O dia começou agitado para os membros do governo, e também a sociedade civil como um todo, depois que Sérgio Moro anunciou sua demissão como Ministro da Justiça. Em coletiva de imprensa, Moro confirmou a notícia que circulava em canais de notícia, e afirmou que decidiu se demitir depois de saber da exoneração do diretor-geral da Polícia Federal, Maurício Valeixo.

A saída de Moro, além de gerar instabilidade política, também causa um alto grau de insegurança no mercado financeiro e isso se reflete nos números registrados. A Ibovespa caiu 9,5% logo após o anúncio de Sergio Moro, oscilou por algum tempo, até se estabilizar na casa dos 7%. A nível comparativo, a quinta-feira fechou em queda de 1,26%, com pontos em 79.673.

As quedas afetam diretamente diversos fundos de ações, mas as quedas do Banco do Brasil e Petrobrás se destacam.
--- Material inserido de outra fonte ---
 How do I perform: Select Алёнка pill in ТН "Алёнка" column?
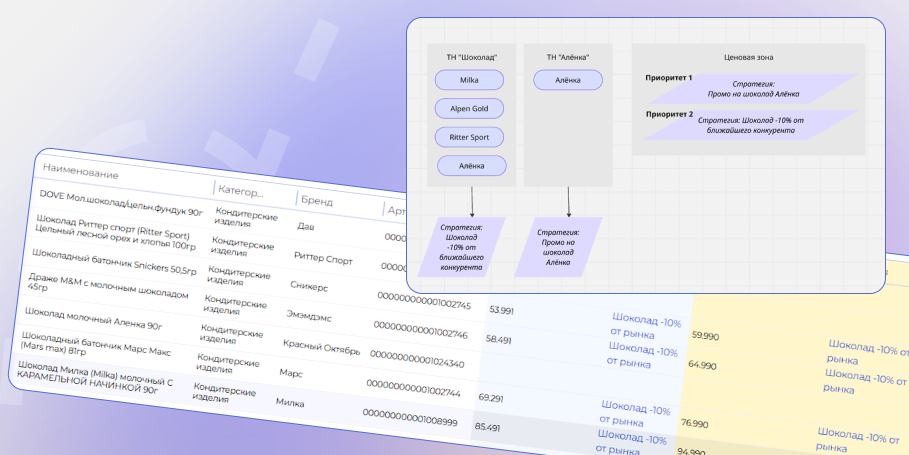567,80
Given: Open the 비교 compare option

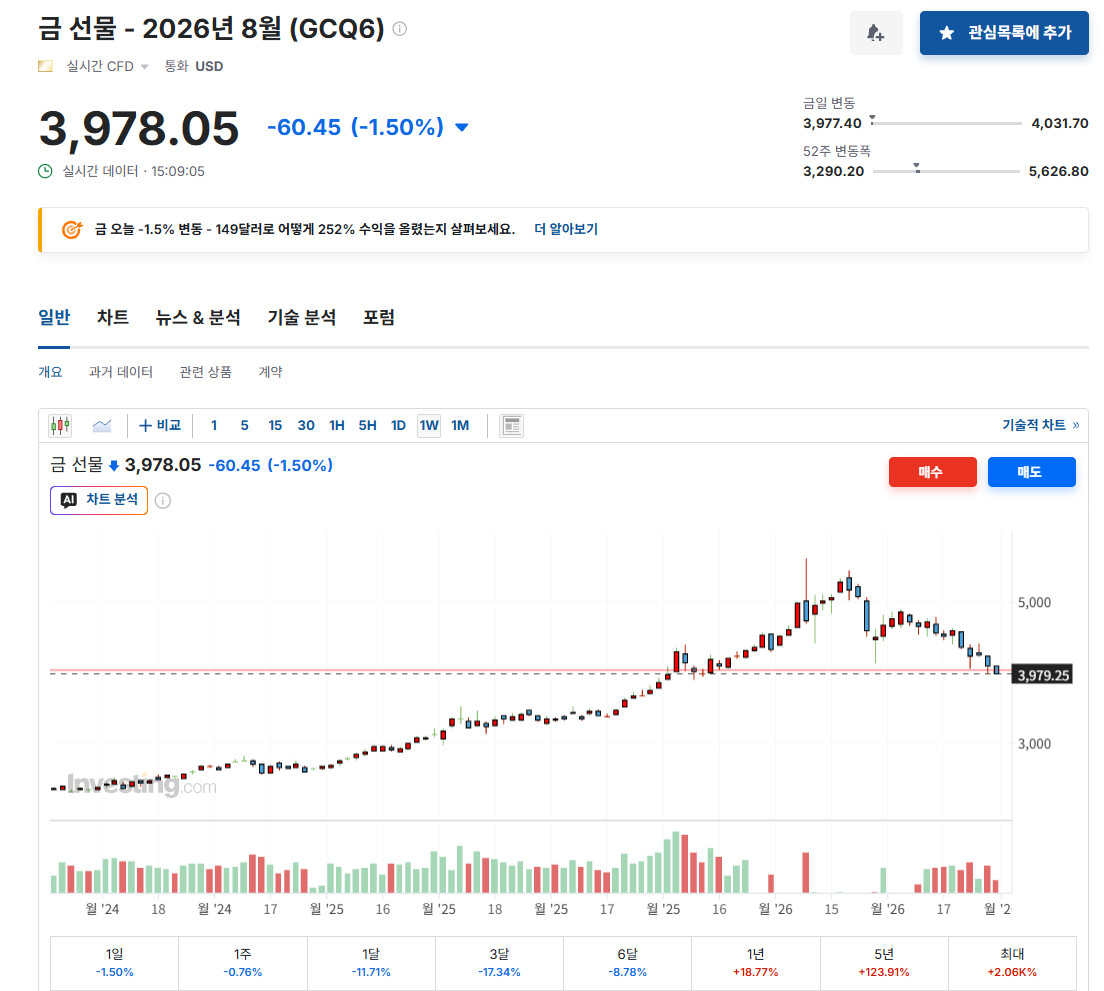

Enquanto no segundo caso a queda era de 5%, o Banco do Brasil operou em queda de 11%. Enquanto os números práticos são preocupantes, há ainda a preocupação com a provável dificuldade de recuperação, já que a saída de Sérgio Moro alimenta ainda mais a crise política.

Durante a coletiva em que anunciou sua demissão do cargo, Sergio Moro fez afirmações muito sérias contra o presidente da República Jair Bolsonaro que podem ter repercussões ainda mais intensas. Uma das afirmações, por exemplo, é de que ele, Moro, não assinou a exoneração de Valeixo, mas sua assinatura consta no Decreto Oficial. Outro dos principais problemas é que Moro declarou ter tido confirmação da parte do presidente de que sua decisão era, na verdade, uma interferência política.

Em determinado momento da coletiva, Moro afirmou que teria ouvido de Bolsonaro que era de interesse do governo colocar “uma pessoa dele [Bolsonaro]” dentro da Polícia Federal para obter informações da Inteligência, ao que Moro teria rebatido dizendo que isso seria interferência política, o que Bolsonaro teria respondido com “seria mesmo”.

Para a Economia, as recentes instabilidades do governo pode significar penalidades de órgãos financeiros internacionais. A nível de confiança financeira, a saída de Sérgio Moro significa desconfiança.